Em menos de um ano, surgiu a oportunidade de fazer um curso de inglês na Universidade de Portsmouth, na Inglaterra. Com uma bolsa de 50%, o dinheiro do estágio e o apoio da mãe, aproveitou os seis meses do intercâmbio de línguas para cursar algumas disciplinas extracurriculares e conhecer alguns países.
Educação continuada
Voltando para o Brasil, concluiu a graduação e começou a trabalhar em Divinópolis nas empresas Renault e AmbientAR, de refrigeração. Sem a motivação que esperava, decidiu tentar o mestrado em Belo Horizonte, na área de energia e sustentabilidade.
A tese, que deve ser entregue em março deste ano, é um simulador aplicativo/site para uso de energia híbrida, solar e eólica, em sistemas de refrigeração. “Às vezes, a gente aprende coisas que pensa que não vai usar, mas conhecimento nunca é demais. Sempre vão existir possibilidades de aplicar o que você aprendeu”, reflete.
No início de 2020, um projeto novo surgiu e o mineiro não pensou duas vezes. O summer acadêmico do Itaú, para alunos de mestrado e doutorado, tinha duração de apenas três meses, mas ele acabou ficando em São Paulo. Um trabalho bem diferente, com dados, analytics e automatização de processos.
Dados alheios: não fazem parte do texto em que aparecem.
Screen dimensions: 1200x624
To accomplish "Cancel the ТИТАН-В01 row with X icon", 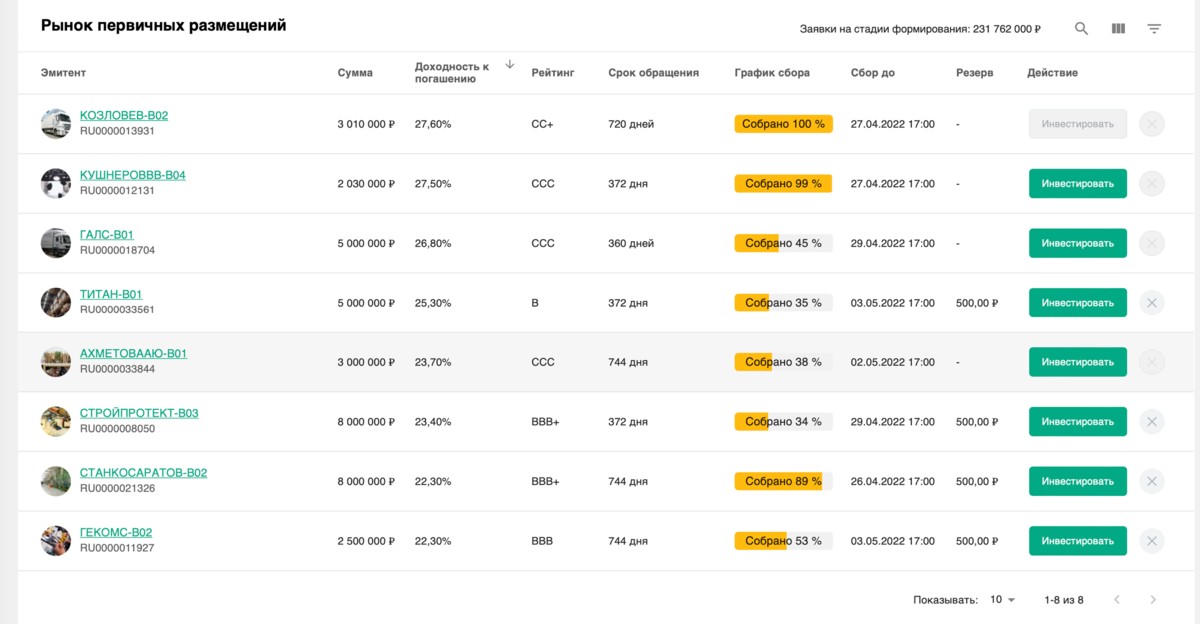I will [1151, 303].
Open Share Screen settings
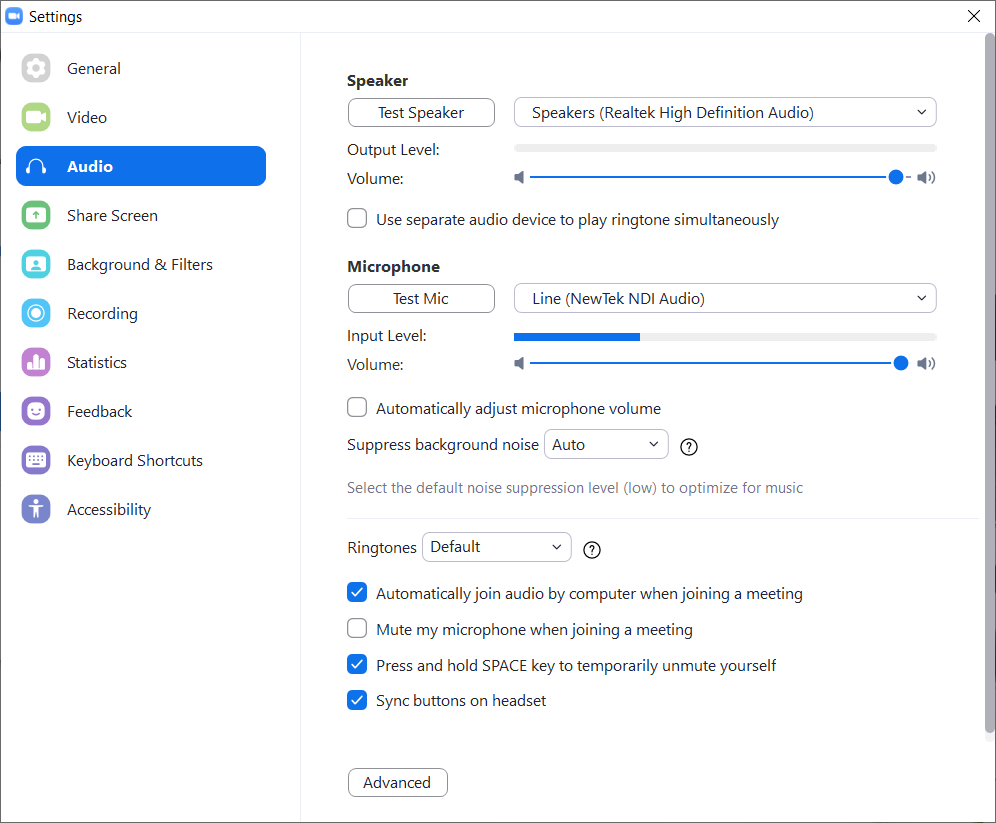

Foram alguns “pit stops” antes de o mineiro entrar para a empresa que ele - e o próprio presidente do Magalu - acredita que tem tudo para ser o ponto de chegada na carreira. Em entrevista à Folha de São Paulo, o presidente da gigante varejista, Frederico Trajano, garantiu que a empresa tem “uma safra de grande potencial e probabilidade de sucesso no plano de carreira”.
O objetivo final é que eles virem gerentes, diretores e presidentes da companhia ou de subsidiárias. Serão 12 meses, começando com a integração. Os trainees passam alguns dias em lojas do Magazine Luiza e depois tem o job rotation, em que transitam entre as áreas.